A new type of database designed to store and query unstructured data.
* *Pinecone*: Which we are using in this project.
* *chroma*
* *milvus*
* *drant*

**SQL vs. Vector Database**

* SQL is structured, but when querying a vector database the query looks for the most similar item.
* Vector databases use a combination of different optimized algorithms that all participate in **Approximage Nearest Neighbor (ANN)** search.
Steps:
1. *Embedding*: create vector embeddings for the content we want to index.
2. *Indexing*: insert the vector embedding into the vector database.
3. *Querying*

### Splitting and Embedding Text Using LangChain

In [97]:
import os
from dotenv import load_dotenv, find_dotenv
load_dotenv(find_dotenv(), override=True)

True

In [98]:
from langchain.text_splitter import RecursiveCharacterTextSplitter
with open('./churchill_speech.txt') as f:
    churchill_speech = f.read()


text_splitter = RecursiveCharacterTextSplitter(
    chunk_size=100,
    chunk_overlap=20,  # help maintain continuity
    length_function=len
)

In [99]:
chunks = text_splitter.create_documents([churchill_speech])
print(chunks[1].page_content)
print(f'Now you have {len(chunks)} chunks.')

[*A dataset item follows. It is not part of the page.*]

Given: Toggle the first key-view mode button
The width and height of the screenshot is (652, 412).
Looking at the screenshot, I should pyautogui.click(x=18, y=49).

The position of the B. E.F had now become critical As a result of a most skillfully conducted
Now you have 281 chunks.


### Embedding cost

In [100]:
def print_embedding_cost(texts):
    import tiktoken
    enc = tiktoken.encoding_for_model('text-embedding-ada-002')
    total_tokens = sum([len(enc.encode(page.page_content)) for page in texts])
    print(f'Total Tokens: {total_tokens}')
    print(f'Embedding cost in USD: ${total_tokens / 1000 * 0.0004:.6f}')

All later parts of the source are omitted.